[[ EXERCISE DATA, beginning ]]

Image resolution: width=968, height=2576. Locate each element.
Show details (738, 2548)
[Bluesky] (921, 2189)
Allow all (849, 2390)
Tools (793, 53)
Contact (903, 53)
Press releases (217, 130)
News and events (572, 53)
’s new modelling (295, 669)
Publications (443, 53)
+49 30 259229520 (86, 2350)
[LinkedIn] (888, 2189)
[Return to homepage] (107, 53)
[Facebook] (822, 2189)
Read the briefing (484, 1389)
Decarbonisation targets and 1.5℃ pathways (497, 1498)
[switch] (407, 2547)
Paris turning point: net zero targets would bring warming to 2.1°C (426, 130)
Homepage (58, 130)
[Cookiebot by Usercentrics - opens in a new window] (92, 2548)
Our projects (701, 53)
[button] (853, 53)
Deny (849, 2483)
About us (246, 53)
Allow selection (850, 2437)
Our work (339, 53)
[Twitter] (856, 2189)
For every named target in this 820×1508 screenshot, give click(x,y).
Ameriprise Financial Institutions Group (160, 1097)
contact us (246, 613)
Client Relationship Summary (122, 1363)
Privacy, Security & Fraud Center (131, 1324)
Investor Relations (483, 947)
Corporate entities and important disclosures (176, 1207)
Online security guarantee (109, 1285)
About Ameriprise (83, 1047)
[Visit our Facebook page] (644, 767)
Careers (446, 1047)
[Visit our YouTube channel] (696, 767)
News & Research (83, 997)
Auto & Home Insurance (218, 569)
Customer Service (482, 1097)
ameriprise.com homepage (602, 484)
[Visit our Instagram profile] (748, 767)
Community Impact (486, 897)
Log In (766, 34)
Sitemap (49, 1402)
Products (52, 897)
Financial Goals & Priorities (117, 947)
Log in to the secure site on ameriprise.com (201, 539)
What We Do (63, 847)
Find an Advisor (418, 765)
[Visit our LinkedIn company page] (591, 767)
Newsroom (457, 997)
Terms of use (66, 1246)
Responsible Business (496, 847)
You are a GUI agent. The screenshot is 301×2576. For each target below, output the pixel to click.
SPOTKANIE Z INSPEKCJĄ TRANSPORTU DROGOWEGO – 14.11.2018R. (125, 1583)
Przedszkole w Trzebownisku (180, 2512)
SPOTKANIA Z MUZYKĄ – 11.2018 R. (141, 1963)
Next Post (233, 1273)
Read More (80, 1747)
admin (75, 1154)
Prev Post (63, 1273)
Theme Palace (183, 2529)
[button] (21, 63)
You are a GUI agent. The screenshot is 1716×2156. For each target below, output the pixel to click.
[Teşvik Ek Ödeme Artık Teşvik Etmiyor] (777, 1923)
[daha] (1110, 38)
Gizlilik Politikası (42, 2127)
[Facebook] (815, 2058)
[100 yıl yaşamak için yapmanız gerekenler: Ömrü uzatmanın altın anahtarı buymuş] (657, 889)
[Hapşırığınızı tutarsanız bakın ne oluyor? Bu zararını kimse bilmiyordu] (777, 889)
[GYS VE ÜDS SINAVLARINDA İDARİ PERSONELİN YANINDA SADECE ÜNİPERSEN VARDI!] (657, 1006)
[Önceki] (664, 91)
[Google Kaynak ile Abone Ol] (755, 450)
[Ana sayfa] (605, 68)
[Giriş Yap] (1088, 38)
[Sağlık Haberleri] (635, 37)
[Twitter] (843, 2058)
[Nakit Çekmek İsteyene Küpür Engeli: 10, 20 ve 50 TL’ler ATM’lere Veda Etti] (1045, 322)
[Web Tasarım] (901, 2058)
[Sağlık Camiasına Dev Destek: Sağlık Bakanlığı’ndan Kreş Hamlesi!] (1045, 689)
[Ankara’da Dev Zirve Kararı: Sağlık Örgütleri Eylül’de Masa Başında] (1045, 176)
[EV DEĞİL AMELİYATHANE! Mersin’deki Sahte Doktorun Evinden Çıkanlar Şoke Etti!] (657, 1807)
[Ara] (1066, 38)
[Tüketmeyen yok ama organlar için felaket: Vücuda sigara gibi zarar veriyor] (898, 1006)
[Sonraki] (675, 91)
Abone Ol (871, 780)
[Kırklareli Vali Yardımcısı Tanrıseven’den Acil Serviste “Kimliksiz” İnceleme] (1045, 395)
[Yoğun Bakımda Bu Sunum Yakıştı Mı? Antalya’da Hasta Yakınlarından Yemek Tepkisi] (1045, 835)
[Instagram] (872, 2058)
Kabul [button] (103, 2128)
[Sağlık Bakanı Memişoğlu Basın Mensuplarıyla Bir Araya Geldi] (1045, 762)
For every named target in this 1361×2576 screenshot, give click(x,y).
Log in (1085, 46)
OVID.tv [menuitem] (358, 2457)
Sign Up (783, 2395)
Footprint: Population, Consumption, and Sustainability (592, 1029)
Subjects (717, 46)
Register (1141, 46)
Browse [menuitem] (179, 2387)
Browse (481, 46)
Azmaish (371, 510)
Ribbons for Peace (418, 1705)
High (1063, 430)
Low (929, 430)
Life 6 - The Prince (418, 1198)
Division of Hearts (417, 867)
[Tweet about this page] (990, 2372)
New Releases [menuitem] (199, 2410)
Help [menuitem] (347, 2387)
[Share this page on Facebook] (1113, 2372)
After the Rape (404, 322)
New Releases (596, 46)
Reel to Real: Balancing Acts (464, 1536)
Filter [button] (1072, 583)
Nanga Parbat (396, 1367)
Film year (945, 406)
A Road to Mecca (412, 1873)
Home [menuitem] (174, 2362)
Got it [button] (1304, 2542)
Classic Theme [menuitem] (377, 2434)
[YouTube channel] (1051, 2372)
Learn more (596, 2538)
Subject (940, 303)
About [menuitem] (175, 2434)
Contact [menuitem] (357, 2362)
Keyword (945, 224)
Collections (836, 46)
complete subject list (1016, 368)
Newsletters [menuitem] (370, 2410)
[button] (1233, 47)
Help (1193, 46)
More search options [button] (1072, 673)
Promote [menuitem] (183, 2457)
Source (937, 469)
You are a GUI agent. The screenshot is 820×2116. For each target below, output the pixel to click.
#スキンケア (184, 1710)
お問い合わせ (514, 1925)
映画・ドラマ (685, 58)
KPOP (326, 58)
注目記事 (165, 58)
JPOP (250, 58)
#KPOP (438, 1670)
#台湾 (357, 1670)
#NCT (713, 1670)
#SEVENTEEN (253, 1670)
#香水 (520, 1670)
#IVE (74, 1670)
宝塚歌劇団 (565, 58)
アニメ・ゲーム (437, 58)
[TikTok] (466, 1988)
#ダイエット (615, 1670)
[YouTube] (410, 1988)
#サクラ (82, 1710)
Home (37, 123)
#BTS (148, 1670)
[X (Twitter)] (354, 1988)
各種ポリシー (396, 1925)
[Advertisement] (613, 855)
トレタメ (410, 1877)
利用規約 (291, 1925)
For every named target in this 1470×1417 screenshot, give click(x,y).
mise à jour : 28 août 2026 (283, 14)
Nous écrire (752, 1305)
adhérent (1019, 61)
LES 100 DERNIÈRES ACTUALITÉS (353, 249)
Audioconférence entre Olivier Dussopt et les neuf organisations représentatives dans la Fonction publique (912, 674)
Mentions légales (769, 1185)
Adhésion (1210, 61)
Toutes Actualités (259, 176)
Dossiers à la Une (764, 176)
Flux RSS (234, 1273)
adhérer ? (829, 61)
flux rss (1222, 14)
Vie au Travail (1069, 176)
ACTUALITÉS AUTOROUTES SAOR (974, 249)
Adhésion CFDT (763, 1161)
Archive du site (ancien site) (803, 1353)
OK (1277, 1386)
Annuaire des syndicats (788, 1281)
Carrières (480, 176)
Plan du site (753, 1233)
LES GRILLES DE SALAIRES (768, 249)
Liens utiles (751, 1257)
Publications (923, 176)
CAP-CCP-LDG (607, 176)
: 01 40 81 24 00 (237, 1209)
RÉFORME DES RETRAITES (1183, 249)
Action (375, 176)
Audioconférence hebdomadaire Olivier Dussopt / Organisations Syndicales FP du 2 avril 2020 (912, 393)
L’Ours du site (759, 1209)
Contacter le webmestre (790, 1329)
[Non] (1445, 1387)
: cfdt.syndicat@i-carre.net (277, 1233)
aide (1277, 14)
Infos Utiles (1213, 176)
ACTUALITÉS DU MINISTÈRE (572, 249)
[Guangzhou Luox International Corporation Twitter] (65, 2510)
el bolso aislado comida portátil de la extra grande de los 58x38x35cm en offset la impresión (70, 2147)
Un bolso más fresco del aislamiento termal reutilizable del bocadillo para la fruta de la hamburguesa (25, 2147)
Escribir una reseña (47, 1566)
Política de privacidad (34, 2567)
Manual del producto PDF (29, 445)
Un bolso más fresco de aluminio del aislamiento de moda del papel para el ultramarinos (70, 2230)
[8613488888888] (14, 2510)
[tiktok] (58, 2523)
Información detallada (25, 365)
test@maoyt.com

[[ EXERCISE DATA, end ]]

Begin at the line that has "Tools (793, 53)" in the entries above; stop after the line that has "Client Relationship Summary (122, 1363)". Transcribe exactly those lines and no others.

**SOLUTION FOR THIS TASK**.
Tools (793, 53)
Contact (903, 53)
Press releases (217, 130)
News and events (572, 53)
’s new modelling (295, 669)
Publications (443, 53)
+49 30 259229520 (86, 2350)
[LinkedIn] (888, 2189)
[Return to homepage] (107, 53)
[Facebook] (822, 2189)
Read the briefing (484, 1389)
Decarbonisation targets and 1.5℃ pathways (497, 1498)
[switch] (407, 2547)
Paris turning point: net zero targets would bring warming to 2.1°C (426, 130)
Homepage (58, 130)
[Cookiebot by Usercentrics - opens in a new window] (92, 2548)
Our projects (701, 53)
[button] (853, 53)
Deny (849, 2483)
About us (246, 53)
Allow selection (850, 2437)
Our work (339, 53)
[Twitter] (856, 2189)
For every named target in this 820×1508 screenshot, give click(x,y).
Ameriprise Financial Institutions Group (160, 1097)
contact us (246, 613)
Client Relationship Summary (122, 1363)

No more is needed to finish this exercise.